Journalist’s remarks on Cummings broke rules, says BBC
BBC journalist Emily Maitlis breached impartiality guidelines when she opened ‘Newsnight’ by stating that Dominic Cummings had broken lockdown rules and made the British public feel like fools, the BBC admitted last night.
After her monologue provoked a political storm, the corporation released a statement saying the BBC Two programme had fallen short of required standards.
Although the BBC did not go as far as an apology, Maitlis was said to be furious that she and her colleagues had been publicly reprimanded and she did not appear as planned on last night’s programme, with Katie Razzall taking her place.
The episode threatens to reignite a row between the BBC and Downing Street over perceived bias in political reporting.
In her opening remarks on Tuesday night’s programme, Maitlis said: “Dominic Cummings broke the rules. The country can see that, and it’s shocked the government cannot.”
Mr Cummings maintains that he kept within the guidelines when he travelled to Durham with his wife and child.

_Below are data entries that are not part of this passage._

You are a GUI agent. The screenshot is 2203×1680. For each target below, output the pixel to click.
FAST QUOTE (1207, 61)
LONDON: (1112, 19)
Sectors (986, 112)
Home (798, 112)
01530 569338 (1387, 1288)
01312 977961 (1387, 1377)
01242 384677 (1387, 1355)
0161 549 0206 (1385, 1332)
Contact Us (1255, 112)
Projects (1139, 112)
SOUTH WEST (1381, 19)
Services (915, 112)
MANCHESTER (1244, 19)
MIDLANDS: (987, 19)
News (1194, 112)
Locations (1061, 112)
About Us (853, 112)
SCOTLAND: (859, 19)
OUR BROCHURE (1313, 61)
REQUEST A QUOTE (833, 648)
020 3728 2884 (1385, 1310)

Maitlis also criticised Boris Johnson’s “blind loyalty” to his special adviser and said the public mood is one of “fury, contempt and anguish”.
She said of Mr Cummings: “He made those who struggled to keep to the rules feel like fools and has allowed many more to assume they can now flout them.” The monologue was deemed suitable for broadcast by ‘Newsnight’s’ editor, Esme Wren.
Conceding that the programme had broken impartiality rules, the BBC said: “While we believe the programme contained fair, reasonable and rigorous journalism, we feel that we should have done more to make clear the introduction was a summary of the questions we would examine, with all the accompanying evidence, in the rest of the programme.”